I will not go into the nuances and details of ordering the system. All that should be said is that one should do their research carefully, and pay attention to the ratings from other buyers as to the honesty of a particular vendor. Most of these vendors are based in Hong Kong or on Mainland China. Quite often they speak decent English and are quite responsive and communicative when inquiries and requests are made. It would be recommended that prospective buyers utilize an escrow service to complete the transaction, so as to maximize honesty and straightforwardness of the transaction from both sides.
Some vendors offer free air-mail shipping via DHL or other international shipper.
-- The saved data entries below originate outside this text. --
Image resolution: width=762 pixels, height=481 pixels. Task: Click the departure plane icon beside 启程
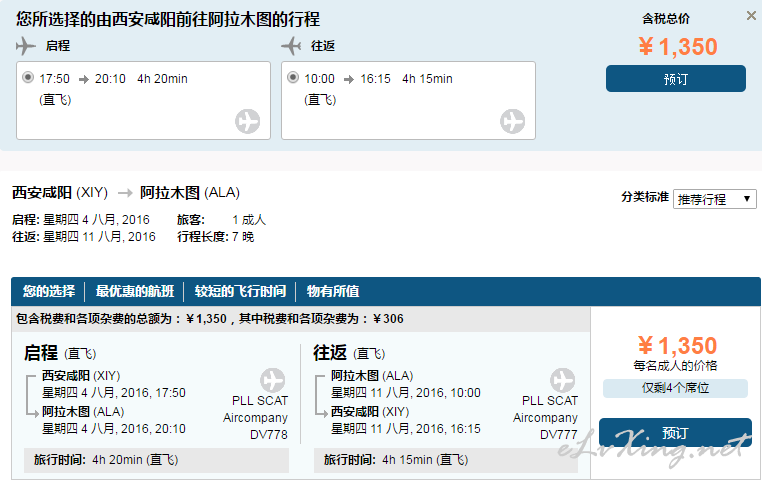(26, 46)
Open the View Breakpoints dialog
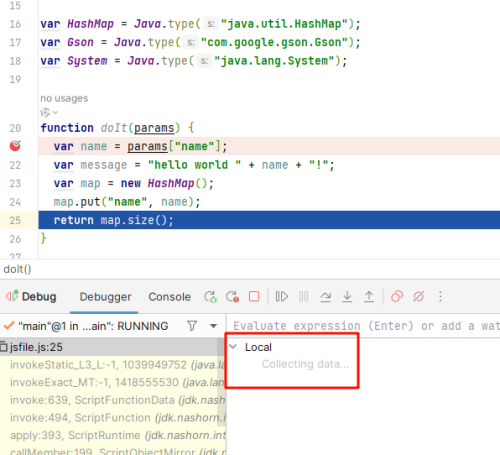The height and width of the screenshot is (455, 500). point(397,296)
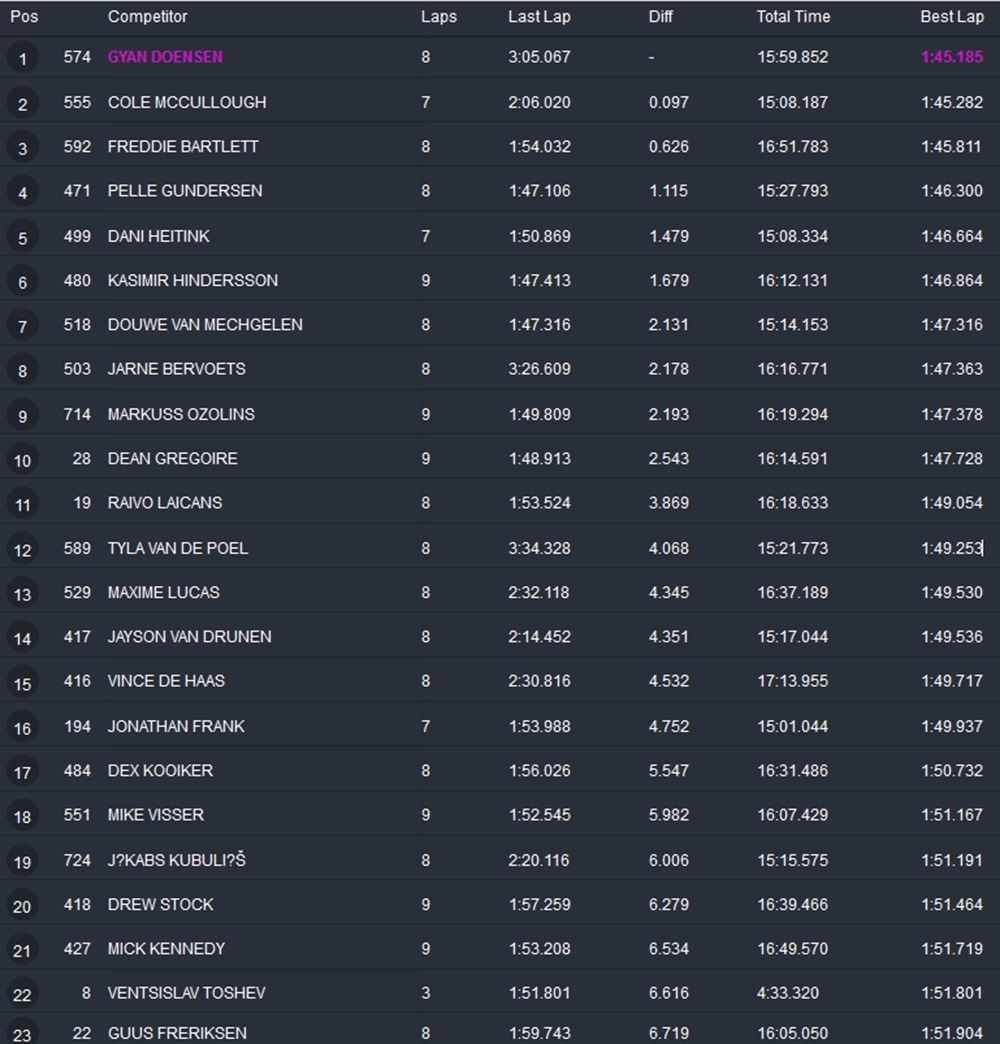
Task: Click the Diff column header
Action: point(661,17)
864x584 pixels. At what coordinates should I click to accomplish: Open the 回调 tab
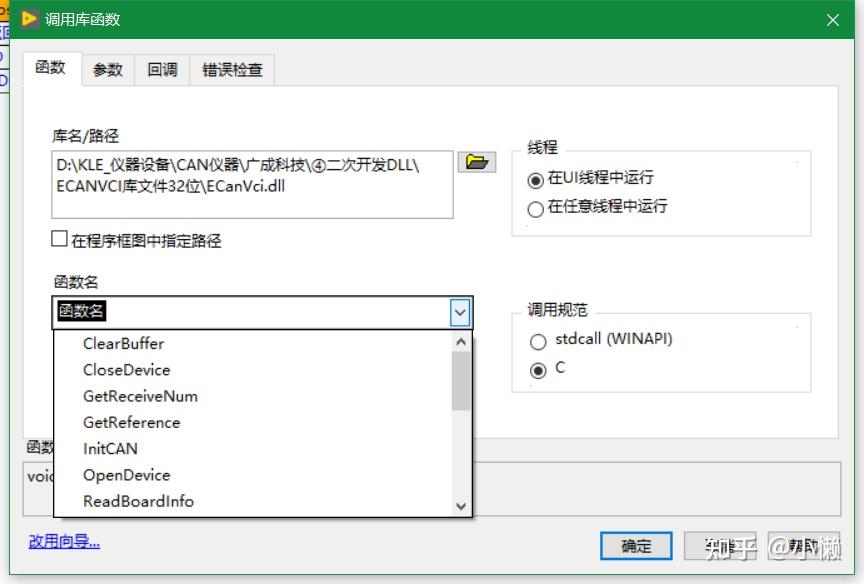pos(163,69)
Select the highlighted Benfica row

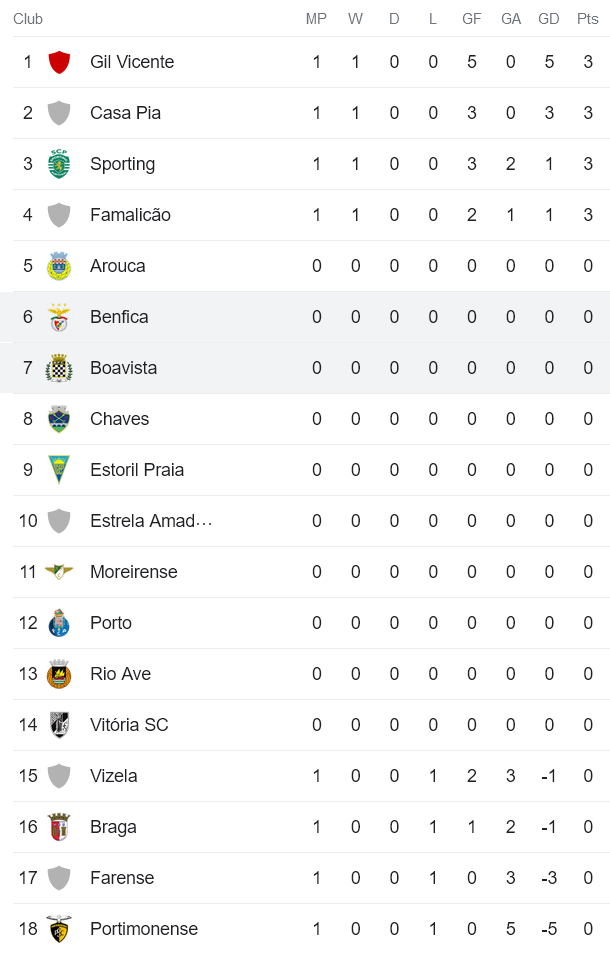pos(300,316)
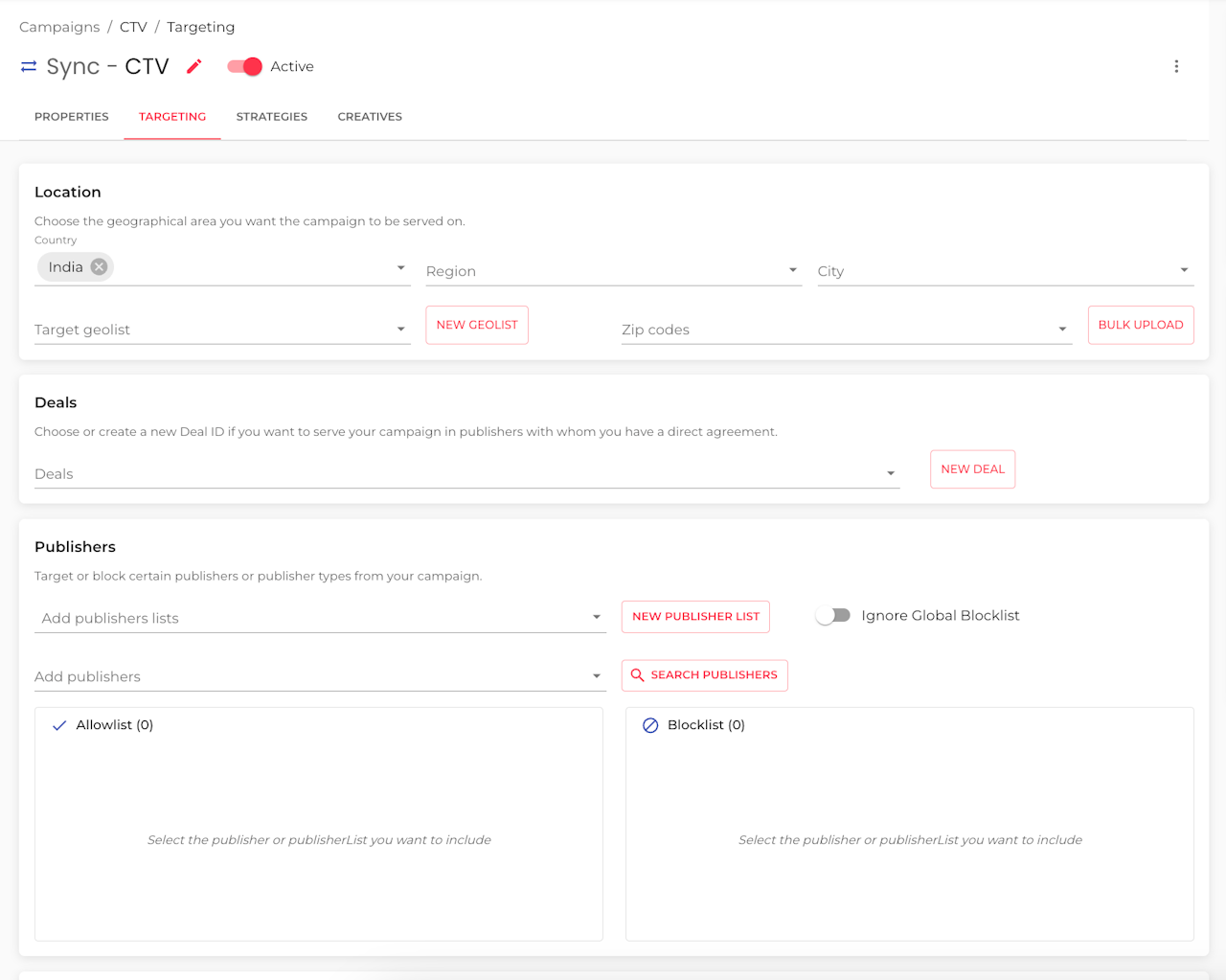Switch to the Strategies tab
Viewport: 1226px width, 980px height.
coord(272,117)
These packages can arrive in as little as three or four days after a payment goes into escrow and the seller is notified by the escrow company that they have received the cleared payment. Once the package is received by the buyer, they inform the escrow company that the package has been received in good order, and the money is then released to the seller. Pretty seamless, and because of the escrow service — a fairly safe transaction. Certainly better than sending off a Western Union or Credit Card payment to an unknown party in a foreign land.
So, the photos below illustrate what is commonly received with an MB STAR C3 package. It is a 4.5kg (10-lb) box that is nicely packed, and includes all of the items described in the seller’s site. A typical package will include the cables, a USB hard drive (or internal hard drive for an IBM or Dell computer, if specified), a multiplexer box and a packet of adhesive stickers that are placed on the multiplexer and the computer-to-multiplexer cable. The box is unpacked and the contents are checked against the web site’s description to ensure that all contents were included. Some sellers also sell individual pieces of the sets, if they are ever needed.
Next, after the contents of the package are ascertained to be correct, the recipient should install the software on a computer. It is HIGHLY advisable that a standalone, separate laptop computer be used for this, seeing as it will be used in a garage (next to the car) environment. For versatility (and because most people don’t own the specific IBM and Dell laptop models that are needed for the internal drives) it is advisable that the buyer specify the external USB hard drive model of the MB STAR C3. This way the hard drive can be plugged into any qualified laptop and used.
Requirements for a laptop that can be used with the MB STAR C3 system are generally as follows:
Must have a SERIAL port
Must have a processor frequency rating of 1.8 GHz or higher
Must have at least 1 GB of RAM; more is highly desirable
Must have a USB 2.0-compatible port
Must be running Microsoft Windows XP
It is best to just purchase a used laptop via eBay or Craigslist that meets these specifications, and use this computer SOLELY as a DEDICATED computer for the MB STAR installation. It can be kept in the garage and used for these purposes. It really doesn’t even have to be connected to the Internet. One can also put the laptop on a dedicated cart, which allows the computer, cables and a printer (if desired) to be rolled around the workshop/garage next to specific cars. Although the cables are quite long, it’s nice to have the computer next to the engine when using it.